Three billion pounds worth of investment in 37 onshore wind farms in Scotland is under threat from UK government plans to bring an early end to a generous funding source. But, once the likely court cases are out of the way, where will this leave Scotland’s once burgeoning renewables sector? By Deputy Business Editor Mark Latham

When it was reported two weeks ago that the UK Government would fulfil its manifesto promise to curtail subsidies for onshore wind farms by bringing forward the closure of a generous subsidy scheme, green energy firms threatened to sue and the Scottish Government responded that it was being "frozen out" of a decision that would have its greatest impact in Scotland.

Barring a last minute U-turn as a result of the lobbying backlash, the new UK energy secretary Amber Rudd is widely expected to announce the shutting down of the Renewable Obligation Certificate (ROC) subsidy system (see panel) a year earlier than expected: bringing forward the cut-off date for qualifying projects to be constructed from March 2017 to March 2016.

Niall Stuart, the chief executive of trade body Scottish Renewables, told the Sunday Herald that, if Rudd confirms the early closure of the ROC scheme it would have a "disastrous" impact on investor confidence as developers would instead have to bid for subsidies under the more strictly rationed Contract for Difference (CfD) scheme.

# What you will do:
(A) Please name every person in the wind farm article, together with the role the article gives each one.
(B) Does the wind farm article support each statement? Answer yes or no and quote the words that decide it.
(i) The threatened investment covers 37 onshore wind farms in Scotland.
(ii) Under the expected change, the cut-off date for qualifying projects would move from March 2016 to March 2017.
(iii) Niall Stuart said an early closure of the ROC scheme would have a "disastrous" impact on investor confidence.
(C) In the wind farm article, which scheme would developers have to bid under for subsidies if the ROC scheme closed early?
The listing that comes next has no role in this work.

# Provided data:
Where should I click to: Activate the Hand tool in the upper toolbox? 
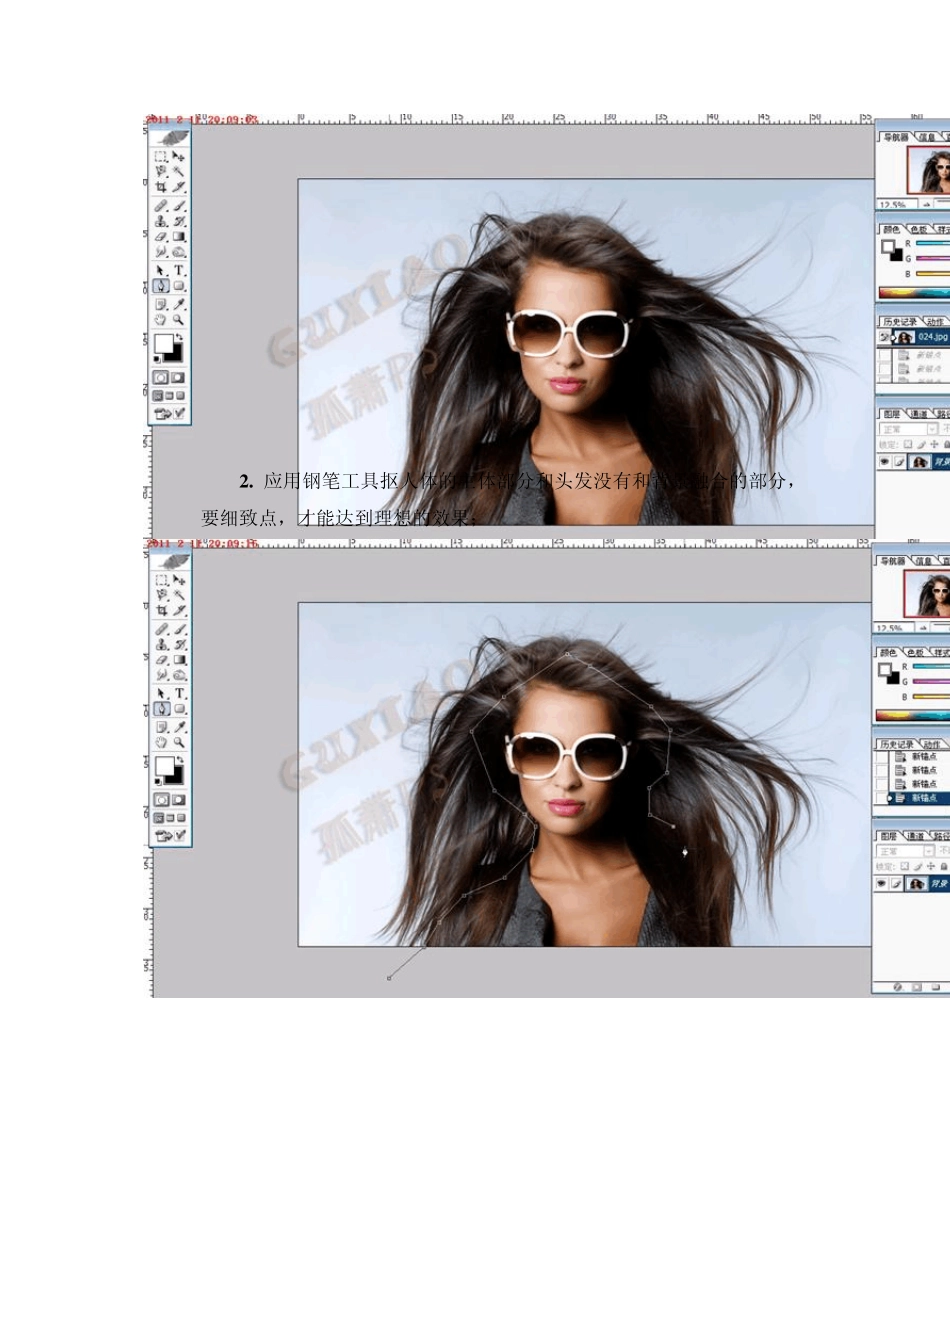pos(161,320)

# Expected outputs:
(A)
Mark Latham: Deputy Business Editor
Amber Rudd: the new UK energy secretary
Niall Stuart: chief executive of the trade body Scottish Renewables

(B)
(i) Yes: "Three billion pounds worth of investment in 37 onshore wind farms in Scotland is under threat"
(ii) No: "bringing forward the cut-off date for qualifying projects to be constructed from March 2017 to March 2016"
(iii) Yes: "it would have a "disastrous" impact on investor confidence"

(C) The Contract for Difference (CfD) scheme.